Das ist fast vierzig Seiten stark und enthält eigene Drucke und Texte der Kinder. Bis es soweit war, mussten die Seiten erst einmal gefüllt werden. In einem Raum des Kindergartens war die Druckerwerkstatt untergebracht. Immer mittwochs wurde dort gearbeitet. Damit alle 18 Entlasskinder zum Zuge kamen, wurde in Mannschaften gearbeitet. Dabei lernten die Kinder, dass Buchdruck im Team am besten funktioniert. Wie zum Beweis schob die fünfjährige Emily die Ärmel hoch und zeigte ihre sauberen Hände. Ihr Job war es, die weiß-gelben, noch leeren Blätter in die Druckmaschine zu legen. Lilli hingegen durfte sich die Finger dreckig machen, beim Versuch die Druckplatte nach getaner Arbeit aus der Maschine zu entfernen, blieb immer etwas Farbe hängen. Nadine wiederum brachte die fertigen Druckerzeugnisse zum Trocknen weg. Und Lino? Als einziger Junge in der Gruppe durfte er die Arbeit erledigen, die die meiste Muskelkraft erforderte. Er drehte das große Rad, damit der Vorgang des Druckens überhaupt stattfand. "Die Vierer-Mannschaft funktioniert tadellos", sagte Künstler und Anleiter Stüven begeistert. Die Kinder hätten sofort verstanden, dass eine gewisse Sorgfalt nötig ist, damit am Ende ein schönes Produkt herauskommt.
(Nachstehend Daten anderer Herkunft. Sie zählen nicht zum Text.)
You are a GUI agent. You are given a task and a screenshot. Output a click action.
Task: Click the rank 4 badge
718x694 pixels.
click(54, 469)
Die Druckplatten hatten die Kinder im übrigen auch selbst gestaltet. Mit ausgedienten Kugelschreibern haben "die Schulflitzer", wie sie sich selber nennen, Motive in die Weichholzplatten geritzt. Rote und grüne Farbe sorgten für den bunten Druck. Gelb gab es auch. Die wurde für den Materialdruck verwendet. Material bedeutet, die Kinder sind nach druckbarem Dingen auf die Suche gegangen, etwa Blätter von Pflanzen. "Das ist ein Individualdruck. Das konnten wir nur einmal drucken, dann waren die hin", erklärte Stüven den Unterschied zu den geritzten Holzdruckplatten. Aber in den Büchern sind die zarten Blätter der Bäume verewigt.
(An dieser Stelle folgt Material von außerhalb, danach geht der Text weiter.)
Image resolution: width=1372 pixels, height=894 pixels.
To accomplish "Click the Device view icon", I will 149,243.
Bevor die Kinder ihre eigens angefertigten Exemplare entgegen nehmen konnten, machten sie sich als Experten einen Namen. Sie erklärten Stüven noch einmal ganz genau, was ein Buchdeckel und ein Buchrücken ist. Der zeigte im Gegenzug Schritt für Schritt, wie mit Hilfe von Gewebestreifen, Leim und einem roten Streifen ein komplettes Buch entsteht. Das erste Exemplar bekam Kindergartenleiterin Maria van Meegen. "Für dich, damit du auch eins hast", kommentierte ein Junge im grünen Pulli gönnerhaft. Als nächstes durfte endlich Lino, der so fleißig das Rad an der Druckmaschine gedreht hat, sein ganz persönliches Buch entgegennehmen. Auch die Drucke seiner Kindergartenkollegen sind darin enthalten. Ein "Handbaum" ist auf einer der Seiten, eine Mäusefamilie auf einer anderen zu sehen. Besonders beliebt sind Schmetterlinge als Motiv. Dafür hatte sich auch Lino entschieden. Personalisiert wird das Buch durch den selbst gemalten Einband und die Textseite. Auf der sind bei Lino Mama, Papa und Schwester Luna in Schrift verewigt. "Und da habe ich noch Minus gerechnet", erklärte der Fünfjährige und zeigte auf eine lange Zahlenreihe. Die Begeisterung war so groß, dass die Kinder sich ihr Buch gleich mehrmals hintereinander anschauten und dabei auch die Drucke der anderen Kinder wiederentdeckten. "Wow, können das so viele Bilder sein?", fragte Lino erstaunt.

Künstler und in dem Fall auch Drucker Küver sprach von einem nachhaltigen Produkt. Denn das landet garantiert nicht im Altpapier.